> _Task description_: Each entry should be copied as it stands, leaving the pictures behind.

:: Input material ::

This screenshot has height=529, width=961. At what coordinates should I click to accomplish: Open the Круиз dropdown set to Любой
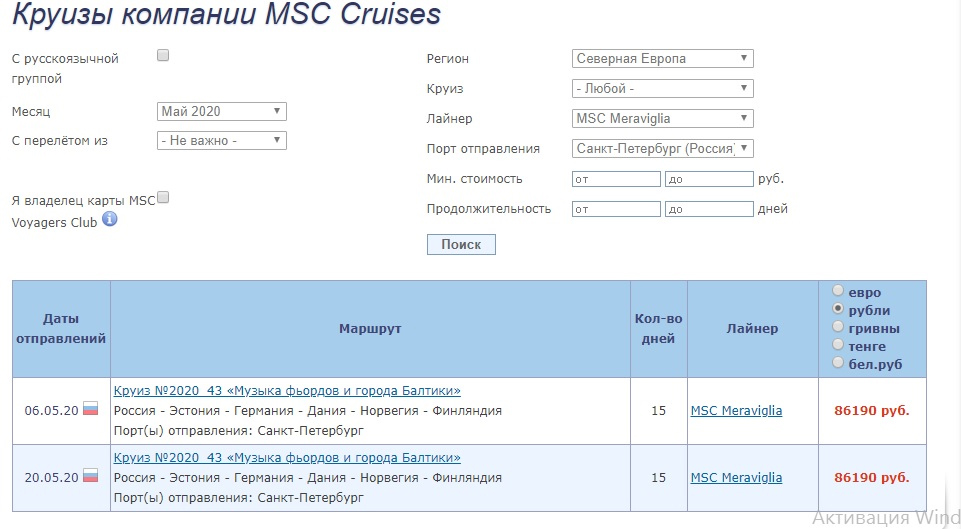click(x=662, y=88)
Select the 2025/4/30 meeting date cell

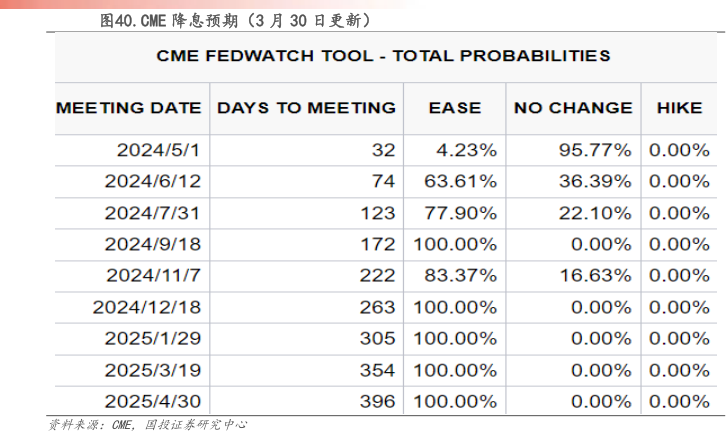point(153,401)

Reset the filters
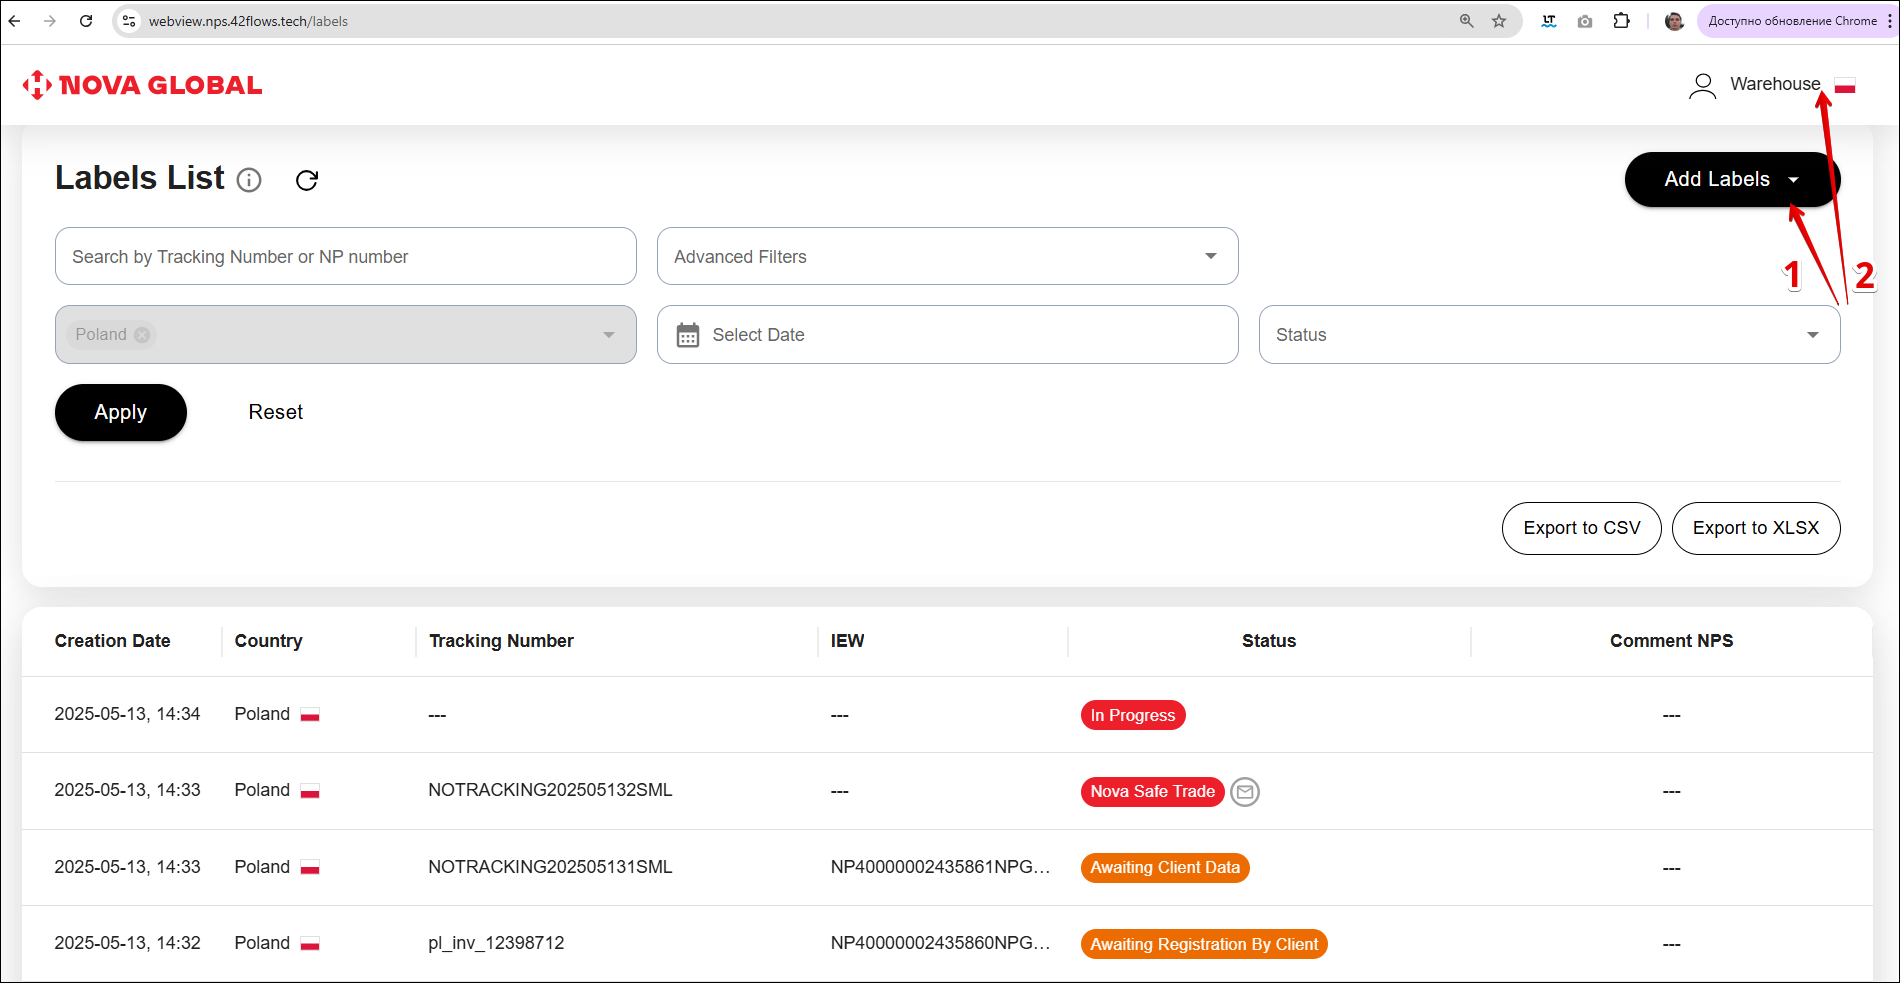[x=275, y=412]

:::

> _Result_:
This screenshot has height=529, width=961. At what coordinates should I click to accomplish: Open the Круиз dropdown set to Любой
click(x=662, y=88)
Select the 2025/4/30 meeting date cell

point(153,401)

Reset the filters
[x=275, y=412]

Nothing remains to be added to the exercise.